Остап Бендер изобретательно пользуется инфантилизацией Страны Советов на практике. Пристроившись билетером-самозванцем у входа в пятигорский Провал, он заявляет при виде группы милиционеров: «Членам профсоюза – по десять копеек, но поскольку представители милиции могут быть приравнены к студентам и детям, то с них по пять копеек!» Будем как дети: это почетно и выгодно.
(Отметим в этой тираде и словечко «представители». Не все достойны вступить в сказочную страну. Сначала докажи, что ты не верблюд, а потом уж рассчитывай на царство небесное.) Но инфантилизация действительности еще не означает примитивизации словесности.
По Гольдштейну, детская идиллия сентиментальна.
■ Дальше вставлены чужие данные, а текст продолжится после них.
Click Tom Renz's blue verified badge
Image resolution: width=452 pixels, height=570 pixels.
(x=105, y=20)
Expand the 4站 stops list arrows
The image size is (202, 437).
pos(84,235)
А Парамонов отмечает в детских нравах отсутствие всякой сентиментальности. И то, и другое справедливо. Но следует различать внутренний мир самого ребенка – и сантименты взрослых по поводу детской невинности (на самом деле скорее неподсудности и неправомочности).
Цвет детской литературы тридцатых годов – это Гайдар и Кассиль, Алексей Толстой и Валентин Катаев, Чуковский и Маршак, Введенский и Хармс, Агния Барто и ранний Михалков. Письмо их устроено очень сложно и совсем не по-детски. Впрочем, мы еще толком не коснулись других гайдаровских шедевров – таких как «Голубая чашка» и «Чук и Гек», «Судьба барабанщика» и «Тимур и его команда». Разговор о них придется отложить до другого раза.